My own opinion is that it really is not clear who is behind this. If it was organized crime, how did they make any money on this? If it was an intelligence agency looking for industrial trade secrets, I think there are more efficient ways of extracting those secrets. Documentation as to how industrial sites are constructed and how they are operated is a much more accessible source of intelligence than trying to pick apart set points and process graphics. If this was a military intelligence gathering attempt, it looks to me to have been botched. The worm has alerted target sites to a new kind of threat and has raised awareness of the need to protect these sites more thoroughly.

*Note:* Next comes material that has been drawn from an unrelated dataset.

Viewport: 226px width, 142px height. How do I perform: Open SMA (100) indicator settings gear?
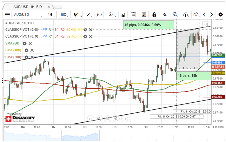pyautogui.click(x=26, y=50)
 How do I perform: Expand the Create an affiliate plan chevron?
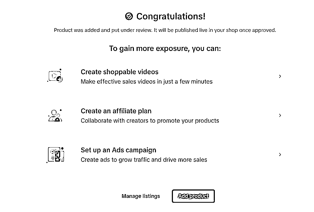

As I mentioned earlier, the entire webinar was recorded and is available for replay. Some of the questions addressed by the panelists include:
- (Panel discussion introduction) How should the owners / operators react? How should the product vendors react? Are there gaps in security elements? What are potential work-arounds?
- Who do we really think is behind this?
- How likely is it that other malware is circulating that is targeting control systems?
- Which of the repair or prevention tools have been approved by Siemens?
- Hard-coded passwords – why can’t a user or organization change the Siemens hard-coded password?
- Does anyone know how else the worm affects control systems?
- Have any operating control systems been affected? Does anyone have examples?
- What can people do to monitor their systems to see if the worm has had an effect on their environment?
- What is a zero-day vulnerability?
There was a lot of interest in the webinar and we had many questions posted. Unfortunately, the panel was not able to get to all of the questions. Over the next couple of days, I’ll be posting the complete set of questions and panelist responses to them.
To start that process, let’s tackle one of the questions now:
Question: You’ve mentioned that the payload is “phoning home”. Have these IPs been published ? This might be useful for others looking for similar traffic.
Answer: The Symantec blog reports that all versions of the Stuxnet worm they’ve seen attempt to contact command and control servers on port 80 at one of the DNS entries:
www . mypremierfutbol . com
www . todaysfutbol . com
One variant did contain hard-coded IP addresses, and these addresses were the same as the above DNS entries resolved to. Both of the above DNS entries have been changed — they now resolve to benign IP addresses which are being used to count infected sites and contact those sites about the need for remediation.
So one way to tell if your control system has been compromised is to use strict egress filtering on your control system firewall. Many sources recommend that owners and operators block most or all connections from any computer on a control system network to their enterprise networks. Those sources recommend that operators be even more aggressive at blocking connections from their control system network to the open internet. If you set up such blocks, and enable logging of dropped connection attempts, and then Stuxnet or any other malware takes over one of your control system machines and tries to contact a command and control server, your firewall logs will show the attempt.
More questions and answers will follow in the next few days.